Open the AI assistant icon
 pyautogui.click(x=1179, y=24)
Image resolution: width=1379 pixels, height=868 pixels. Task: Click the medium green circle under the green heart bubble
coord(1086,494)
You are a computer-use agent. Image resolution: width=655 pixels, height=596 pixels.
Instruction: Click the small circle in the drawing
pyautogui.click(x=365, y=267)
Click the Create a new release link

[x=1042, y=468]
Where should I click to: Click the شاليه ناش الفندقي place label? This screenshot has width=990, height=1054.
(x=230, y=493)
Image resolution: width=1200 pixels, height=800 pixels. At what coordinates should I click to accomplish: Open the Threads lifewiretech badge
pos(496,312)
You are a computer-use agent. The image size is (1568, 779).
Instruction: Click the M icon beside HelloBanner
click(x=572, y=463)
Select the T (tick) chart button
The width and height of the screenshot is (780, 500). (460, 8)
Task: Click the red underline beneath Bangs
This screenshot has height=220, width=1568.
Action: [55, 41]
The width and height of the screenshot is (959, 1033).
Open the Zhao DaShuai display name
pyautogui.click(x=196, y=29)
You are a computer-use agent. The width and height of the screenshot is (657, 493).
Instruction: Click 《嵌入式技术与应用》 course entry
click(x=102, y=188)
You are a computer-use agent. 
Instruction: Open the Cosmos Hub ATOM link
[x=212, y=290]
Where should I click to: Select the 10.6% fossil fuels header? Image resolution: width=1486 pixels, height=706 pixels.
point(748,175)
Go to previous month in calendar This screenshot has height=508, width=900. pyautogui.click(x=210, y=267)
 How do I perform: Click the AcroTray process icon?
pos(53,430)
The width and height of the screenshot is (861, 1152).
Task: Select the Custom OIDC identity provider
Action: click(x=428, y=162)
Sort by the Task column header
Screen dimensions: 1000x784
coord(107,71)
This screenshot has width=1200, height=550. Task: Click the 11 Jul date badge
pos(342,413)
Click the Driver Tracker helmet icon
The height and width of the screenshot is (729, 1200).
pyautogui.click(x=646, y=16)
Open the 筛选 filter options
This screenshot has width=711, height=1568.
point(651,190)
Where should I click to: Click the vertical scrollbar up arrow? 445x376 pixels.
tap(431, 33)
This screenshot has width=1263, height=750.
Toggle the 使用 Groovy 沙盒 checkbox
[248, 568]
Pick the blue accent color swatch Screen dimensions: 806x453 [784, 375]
--
▶ **ASSIGNMENT**: From the first line to the last, restate the data above exactly.

▶ **YOUR RESPONSE**:
Open the AI assistant icon
 pyautogui.click(x=1179, y=24)
Image resolution: width=1379 pixels, height=868 pixels. Task: Click the medium green circle under the green heart bubble
coord(1086,494)
You are a computer-use agent. Image resolution: width=655 pixels, height=596 pixels.
Instruction: Click the small circle in the drawing
pyautogui.click(x=365, y=267)
Click the Create a new release link

[x=1042, y=468]
Where should I click to: Click the شاليه ناش الفندقي place label? This screenshot has width=990, height=1054.
(x=230, y=493)
Image resolution: width=1200 pixels, height=800 pixels. At what coordinates should I click to accomplish: Open the Threads lifewiretech badge
pos(496,312)
You are a computer-use agent. The image size is (1568, 779).
Instruction: Click the M icon beside HelloBanner
click(x=572, y=463)
Select the T (tick) chart button
The width and height of the screenshot is (780, 500). (460, 8)
Task: Click the red underline beneath Bangs
This screenshot has height=220, width=1568.
Action: [55, 41]
The width and height of the screenshot is (959, 1033).
Open the Zhao DaShuai display name
pyautogui.click(x=196, y=29)
You are a computer-use agent. The width and height of the screenshot is (657, 493).
Instruction: Click 《嵌入式技术与应用》 course entry
click(x=102, y=188)
You are a computer-use agent. 
Instruction: Open the Cosmos Hub ATOM link
[x=212, y=290]
Where should I click to: Select the 10.6% fossil fuels header? Image resolution: width=1486 pixels, height=706 pixels.
point(748,175)
Go to previous month in calendar This screenshot has height=508, width=900. pyautogui.click(x=210, y=267)
 How do I perform: Click the AcroTray process icon?
pos(53,430)
The width and height of the screenshot is (861, 1152).
Task: Select the Custom OIDC identity provider
Action: click(x=428, y=162)
Sort by the Task column header
Screen dimensions: 1000x784
coord(107,71)
This screenshot has width=1200, height=550. Task: Click the 11 Jul date badge
pos(342,413)
Click the Driver Tracker helmet icon
The height and width of the screenshot is (729, 1200).
pyautogui.click(x=646, y=16)
Open the 筛选 filter options
This screenshot has width=711, height=1568.
point(651,190)
Where should I click to: Click the vertical scrollbar up arrow? 445x376 pixels.
tap(431, 33)
This screenshot has width=1263, height=750.
Toggle the 使用 Groovy 沙盒 checkbox
[248, 568]
Pick the blue accent color swatch Screen dimensions: 806x453 [784, 375]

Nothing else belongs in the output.